» Aim of the exercise
Your copy should hold only the lines from the one holding "Screen dimensions: 1491x812" through the last line of the records below, both included, each exact and with no pictures.

» Input
__________________________________________________
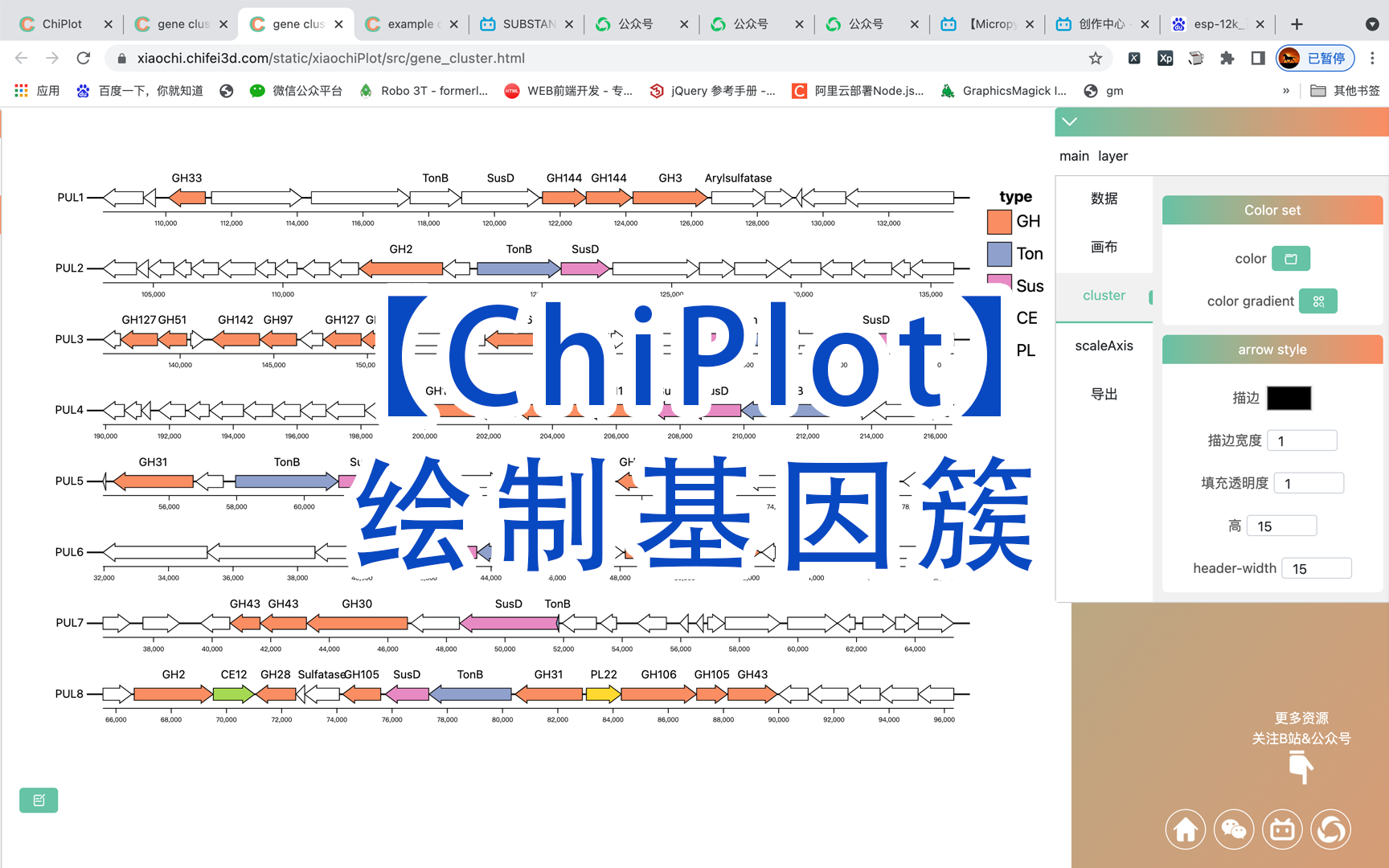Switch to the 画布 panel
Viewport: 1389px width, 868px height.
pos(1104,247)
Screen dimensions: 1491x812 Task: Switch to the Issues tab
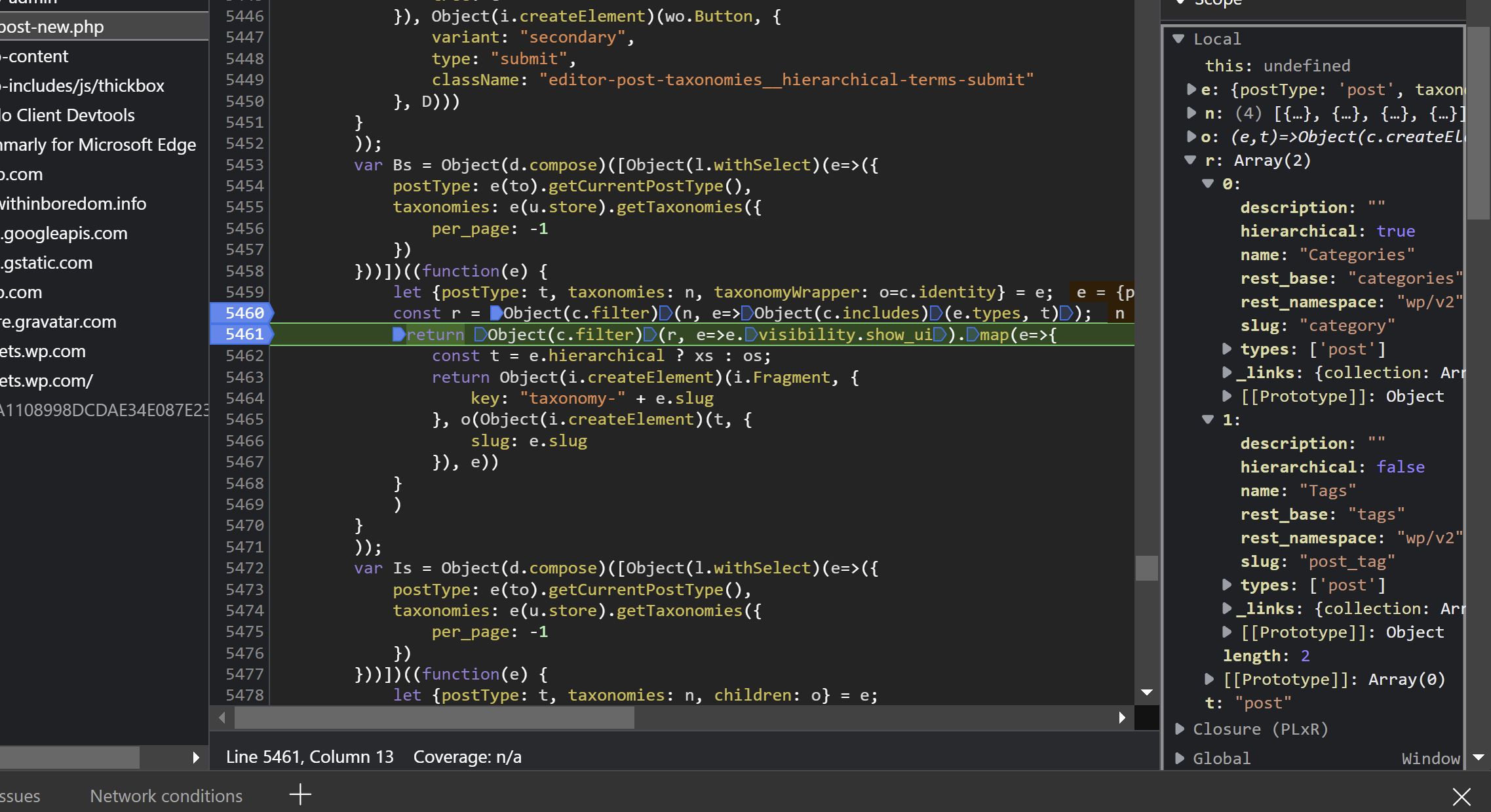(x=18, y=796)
__________________________________________________
» Response
Screen dimensions: 1491x812 Task: Switch to the Issues tab
(x=18, y=796)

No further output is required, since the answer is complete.